━━━━━ SUPPLIED DATA ━━━━━

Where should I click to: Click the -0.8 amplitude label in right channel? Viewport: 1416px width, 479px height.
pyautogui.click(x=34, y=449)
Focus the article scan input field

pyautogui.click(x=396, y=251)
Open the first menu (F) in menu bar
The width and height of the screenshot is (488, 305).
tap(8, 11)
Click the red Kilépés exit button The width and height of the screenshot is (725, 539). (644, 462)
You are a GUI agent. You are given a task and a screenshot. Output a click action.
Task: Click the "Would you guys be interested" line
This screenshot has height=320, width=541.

━━━━━
━━━━━ SUPPLIED DATA ━━━━━

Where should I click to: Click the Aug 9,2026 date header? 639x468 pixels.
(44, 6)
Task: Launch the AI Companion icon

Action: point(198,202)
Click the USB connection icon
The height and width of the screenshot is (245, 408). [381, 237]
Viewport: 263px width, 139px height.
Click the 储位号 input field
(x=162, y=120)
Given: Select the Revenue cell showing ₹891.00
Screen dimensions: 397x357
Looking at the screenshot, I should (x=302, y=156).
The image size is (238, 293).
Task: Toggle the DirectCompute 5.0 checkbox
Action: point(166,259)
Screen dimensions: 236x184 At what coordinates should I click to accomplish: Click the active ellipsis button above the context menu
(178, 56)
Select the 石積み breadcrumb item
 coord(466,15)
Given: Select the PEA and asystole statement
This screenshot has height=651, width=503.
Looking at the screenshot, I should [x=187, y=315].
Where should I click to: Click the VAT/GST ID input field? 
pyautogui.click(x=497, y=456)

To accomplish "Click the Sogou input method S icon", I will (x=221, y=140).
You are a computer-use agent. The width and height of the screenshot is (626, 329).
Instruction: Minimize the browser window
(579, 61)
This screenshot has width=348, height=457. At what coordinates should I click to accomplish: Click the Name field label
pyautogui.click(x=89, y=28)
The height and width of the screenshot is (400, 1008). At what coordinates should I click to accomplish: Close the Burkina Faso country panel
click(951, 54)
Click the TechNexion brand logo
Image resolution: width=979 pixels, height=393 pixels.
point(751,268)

━━━━━

- **PROBLEM DETAILS**: Taking the lines above, repeat exactly those from the line that contains "Where should I click to: Click the -0.8" through the line that contains "Open the first menu (F) in menu bar", and both of those lines as well. Include nothing else.

- **RESPONSE TO THE TASK**:
Where should I click to: Click the -0.8 amplitude label in right channel? Viewport: 1416px width, 479px height.
pyautogui.click(x=34, y=449)
Focus the article scan input field

pyautogui.click(x=396, y=251)
Open the first menu (F) in menu bar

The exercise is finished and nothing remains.